Here I'm assuming there are only two objects (with masses) in the spacetime, and I'm assuming that the principles of general relativity apply.

sqljunkey said:
If I had two bullets one moving 0.000001 c and the other moving at .9 c for example, and they both went thru a tin foil square target, assuming they are traveling in vacuum, and that the tin foil square target will make a perfect aperture around the radius of the passing bullet, assuming the bullet is cylindrical in shape, which bullet hole would be the bigger one?

Here I'm assuming there are only two objects (with masses) in the spacetime, and I'm assuming that the principles of general relativity apply.
The holes would be the same size.

sqljunkey said:
Are you trying to ask whether the diameter of the bullet changes? If so, the answer is no. Length contraction is along the direction of movement.

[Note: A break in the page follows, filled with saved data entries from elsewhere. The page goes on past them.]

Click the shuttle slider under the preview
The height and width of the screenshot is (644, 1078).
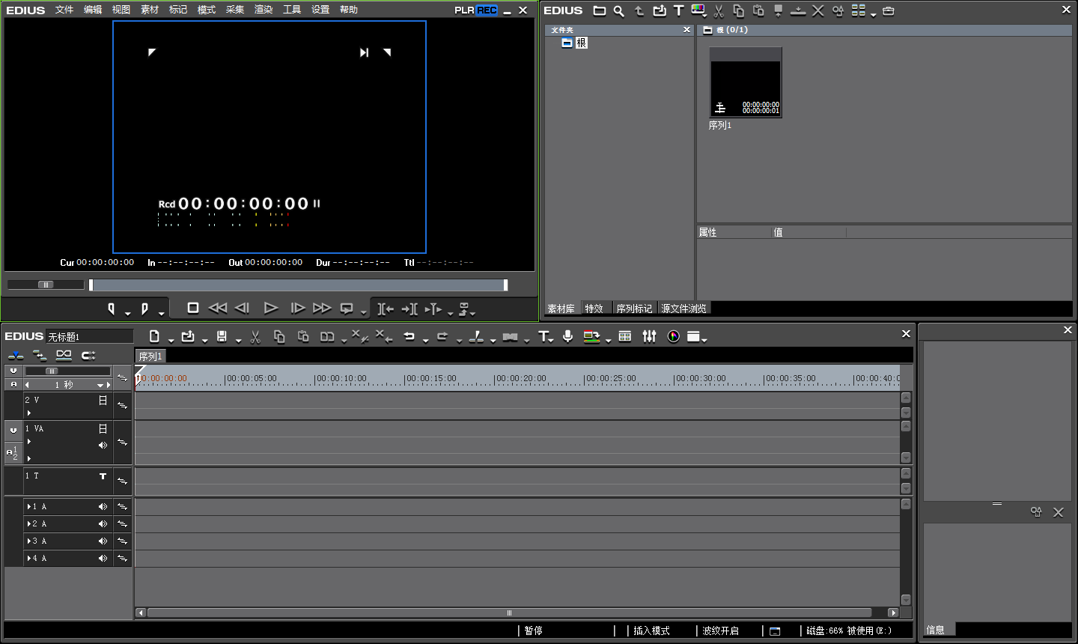46,285
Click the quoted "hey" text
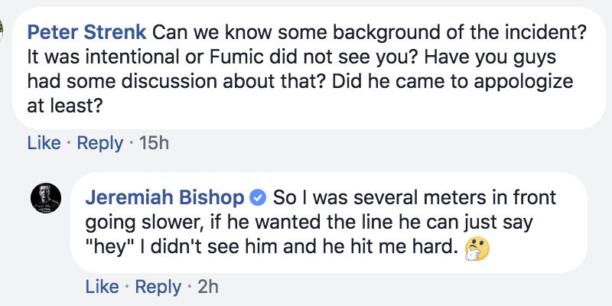Screen dimensions: 612x306 [x=108, y=246]
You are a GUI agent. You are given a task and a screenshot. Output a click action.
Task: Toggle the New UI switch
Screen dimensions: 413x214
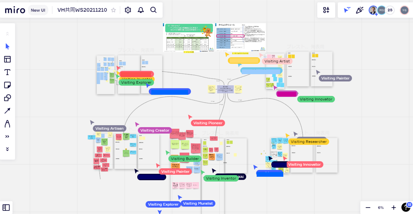tap(38, 10)
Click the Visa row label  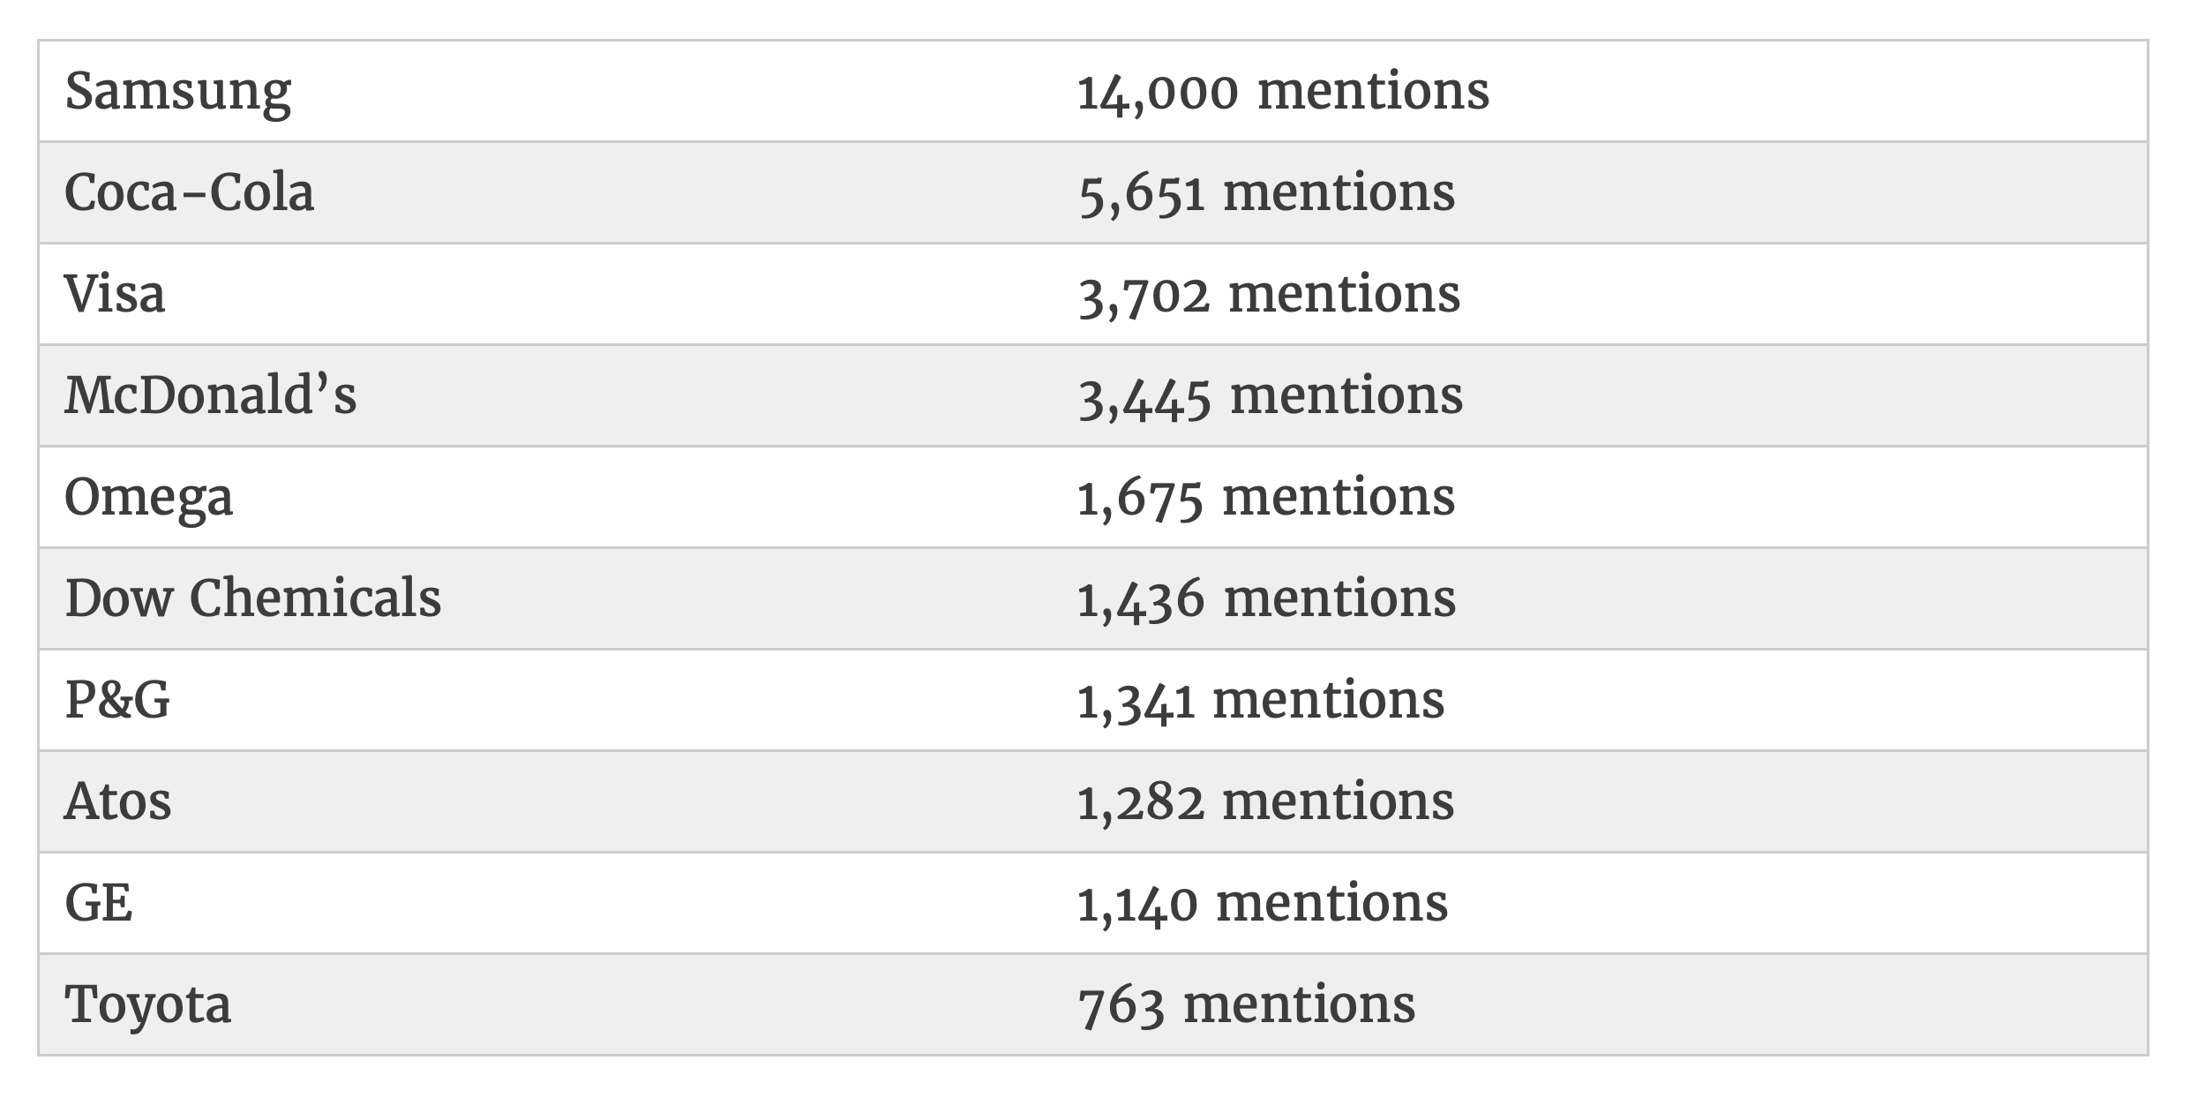click(115, 295)
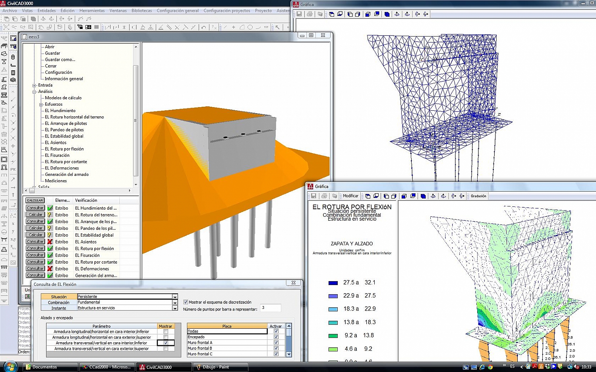Click the CALCULAR button header
Viewport: 596px width, 372px height.
[35, 200]
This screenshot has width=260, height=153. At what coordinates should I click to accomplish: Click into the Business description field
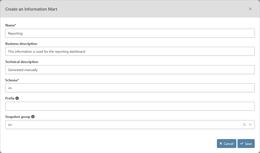130,51
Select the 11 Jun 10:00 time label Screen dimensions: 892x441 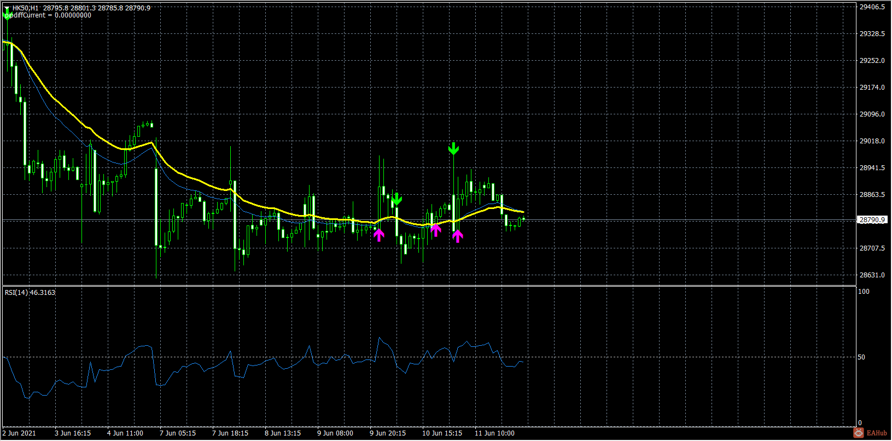494,433
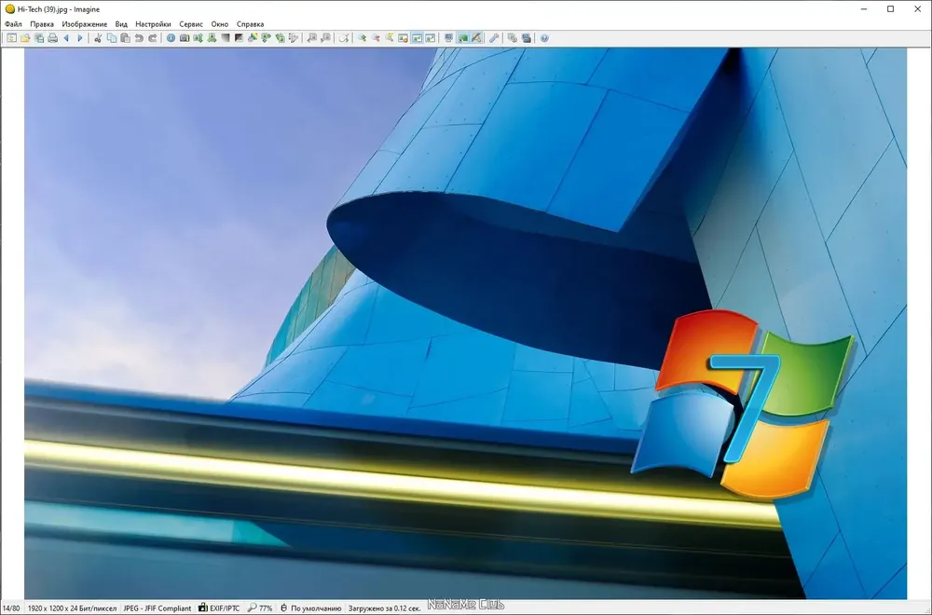The image size is (932, 615).
Task: Go to next image with right arrow
Action: point(79,38)
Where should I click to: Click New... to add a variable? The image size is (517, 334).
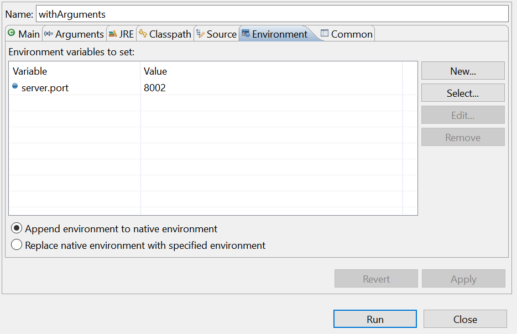tap(463, 71)
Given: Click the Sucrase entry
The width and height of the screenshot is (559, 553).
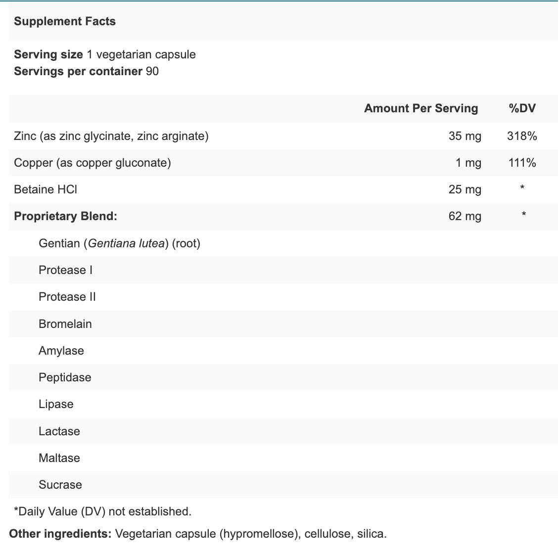Looking at the screenshot, I should pyautogui.click(x=60, y=485).
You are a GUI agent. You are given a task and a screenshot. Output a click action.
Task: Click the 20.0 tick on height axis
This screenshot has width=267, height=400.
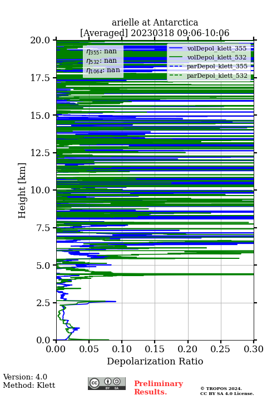coord(40,40)
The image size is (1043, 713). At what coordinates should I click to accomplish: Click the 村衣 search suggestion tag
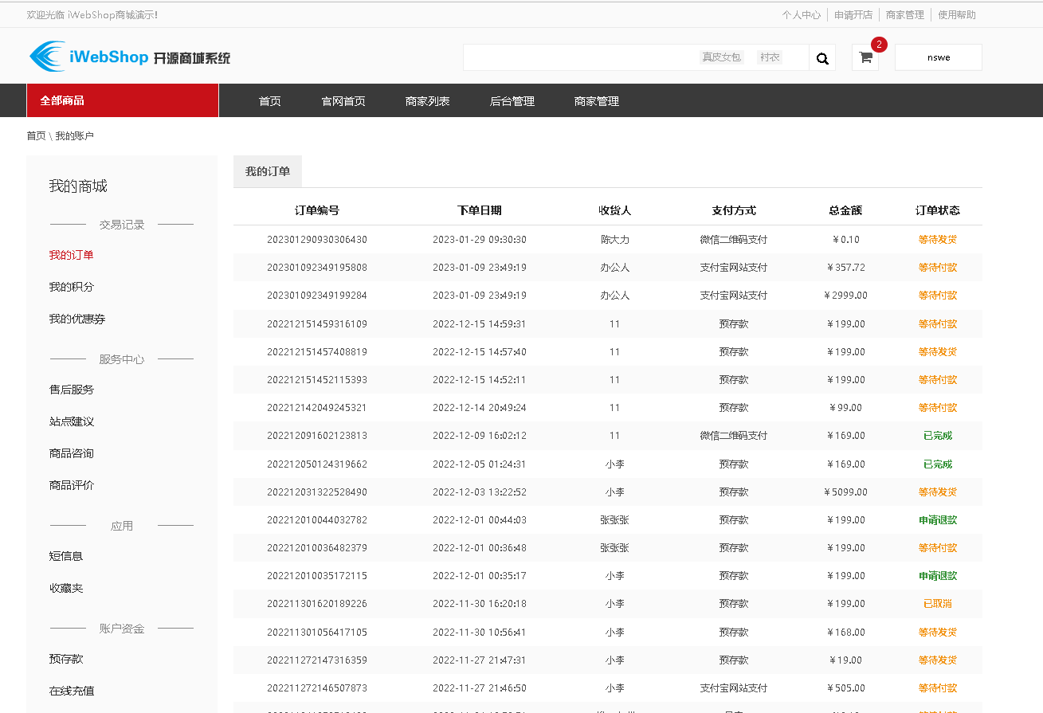click(770, 57)
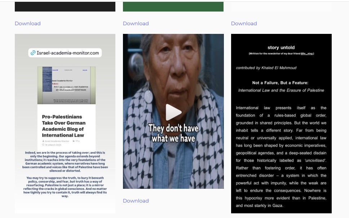Click the embedded Israel Academia Monitor website screenshot
The width and height of the screenshot is (349, 218).
tap(66, 85)
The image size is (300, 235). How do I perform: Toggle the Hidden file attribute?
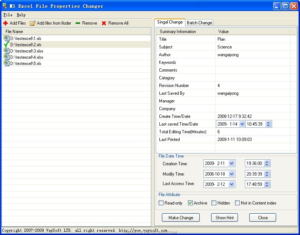point(214,203)
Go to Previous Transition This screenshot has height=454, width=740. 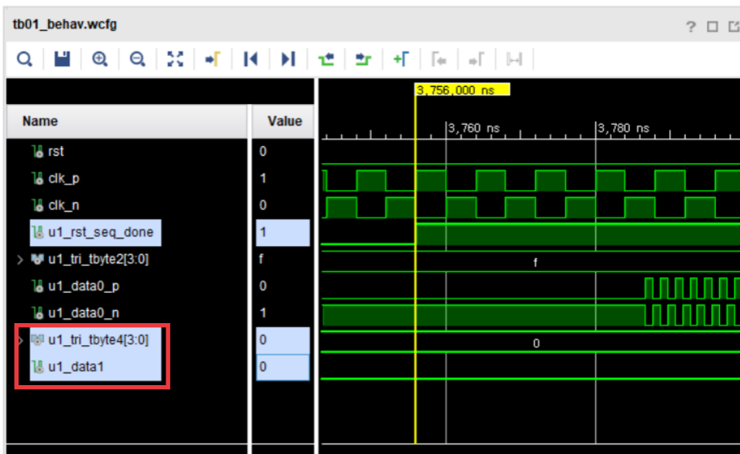326,59
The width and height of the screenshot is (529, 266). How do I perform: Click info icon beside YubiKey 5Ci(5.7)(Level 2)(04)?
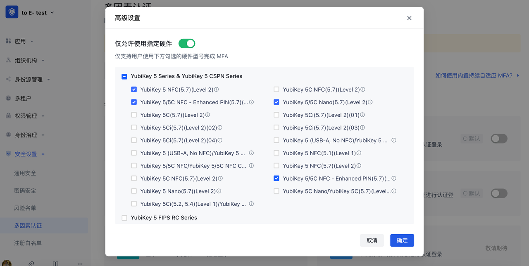click(220, 141)
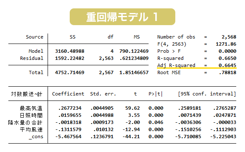Select the Root MSE value .78818
This screenshot has height=152, width=245.
[x=227, y=72]
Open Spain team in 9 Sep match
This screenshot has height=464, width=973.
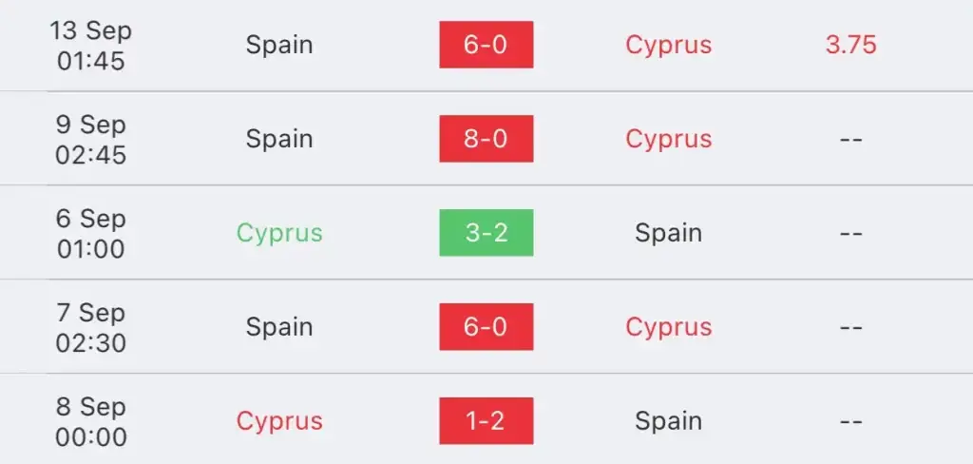point(279,139)
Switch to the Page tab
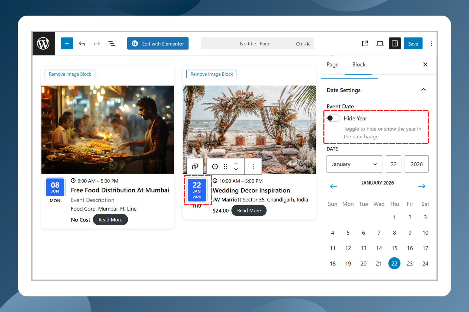This screenshot has width=469, height=312. [x=332, y=65]
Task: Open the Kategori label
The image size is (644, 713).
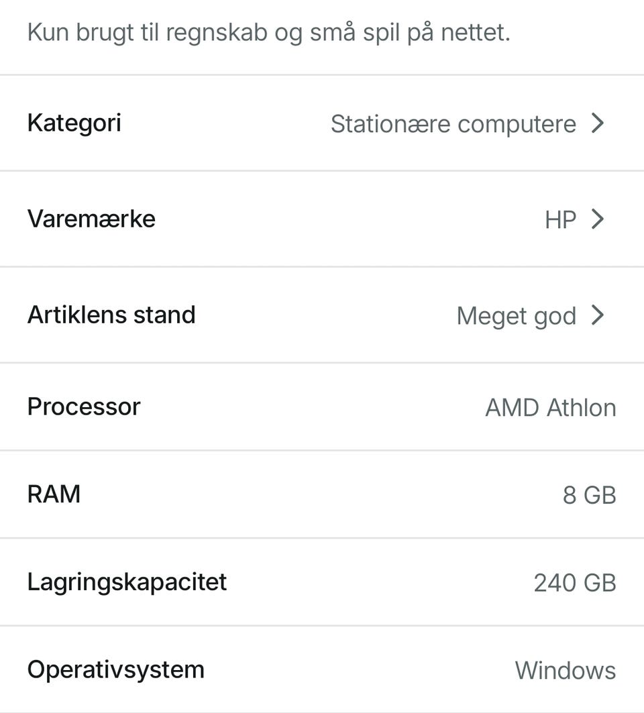Action: [x=74, y=123]
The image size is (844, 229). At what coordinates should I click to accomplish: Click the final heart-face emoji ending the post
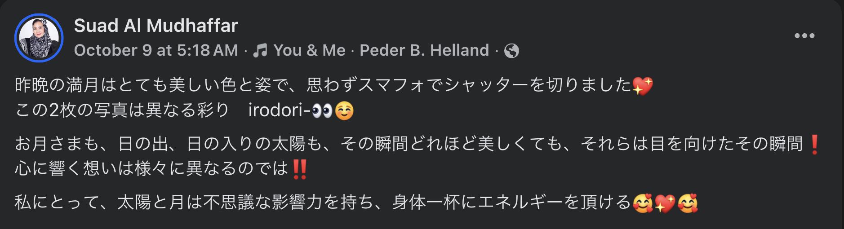tap(688, 203)
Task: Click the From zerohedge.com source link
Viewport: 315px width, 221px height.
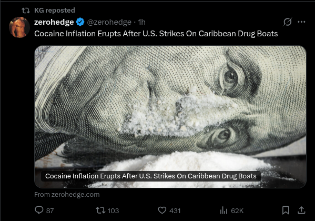Action: 67,195
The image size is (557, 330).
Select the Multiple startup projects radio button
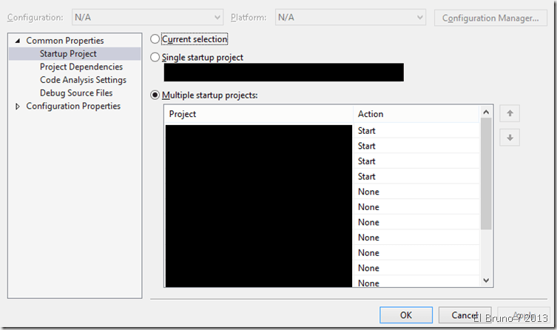pyautogui.click(x=155, y=95)
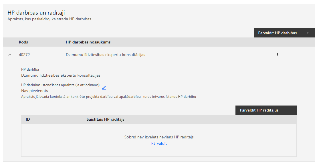Click the Nav pievienots description value
Viewport: 321px width, 165px height.
35,91
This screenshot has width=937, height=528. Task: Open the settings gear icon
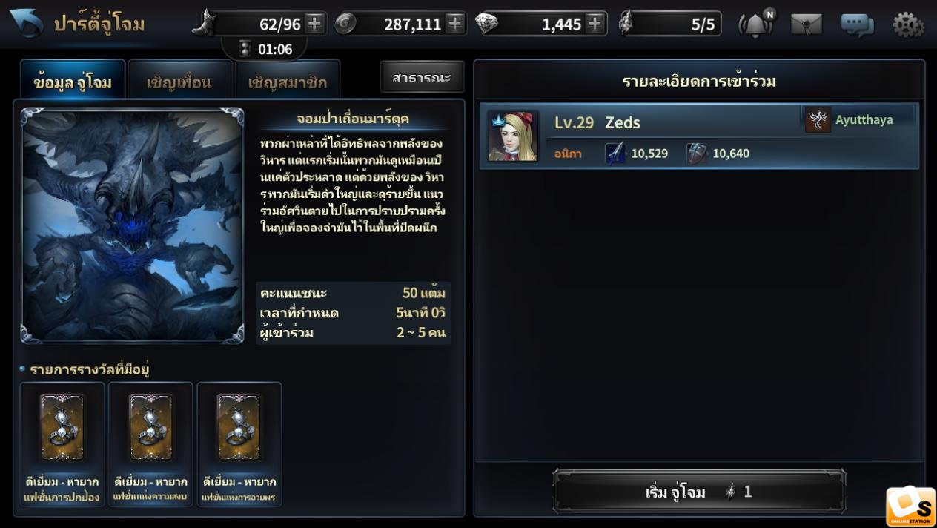click(908, 24)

As long as the bullets are traveling perpendicular to the target, the holes should be the same size.

pervect said:
As long as the bullets are traveling perpendicular to the target,
Good point, but is this restriction the correct one? Isn't the requirement that the target have no component of velocity perpendicular to that of the bullet? If that is not the case then the bullet hole would be elongated slightly due to the lateral motion - and this would depend on the length of the bullet in the rest frame of the foil.

He says GR, not SR. As such, I have no idea what he's getting at.

sqljunkey said:
I'm assuming there are only two objects (with masses) in the spacetime, and I'm assuming that the principles of general relativity apply.

If you are trying to actually model this scenario as the bullet and the foil having enough stress-energy to curve spacetime, sorry, that's way beyond what we can do here. You need a supercomputer and a lot of time.

If you really meant special relativity, i.e., you are fine with spacetime being flat and you are just asking what the Lorentz transformation says about your question, you already have been given the answer in this thread.

In either case, it is time to close this thread.

## 1. What is the significance of comparing bullet holes at different speeds?

Comparing bullet holes at different speeds can provide insight into the effects of velocity on the size and shape of the hole. This can help in understanding the physics of bullet impact and can also have practical implications for forensic investigations.

## 2. How do you measure the size of a bullet hole?

The size of a bullet hole can be measured by using a caliper or ruler to measure the diameter of the hole. Alternatively, a microscope can be used to measure the diameter of the hole more accurately.

## 3. What is the difference between 0.000001c and 0.9c?

0.000001c is a very slow speed, approximately 0.0003 meters per second, while 0.9c is a much faster speed, approximately 270,000,000 meters per second. This is a significant difference in velocity and can have a major impact on the size of the bullet hole.

## 4. Can a bullet hole be larger at higher speeds?

Yes, a bullet hole can be larger at higher speeds. As the velocity of the bullet increases, the kinetic energy also increases, resulting in a more forceful impact and potentially a larger hole.

## 5. What other factors can affect the size of a bullet hole?

The size of a bullet hole can also be affected by the type and shape of the bullet, the material and thickness of the target, and the angle at which the bullet impacts the target. Additionally, environmental factors such as air resistance and temperature can also play a role in the size of the bullet hole.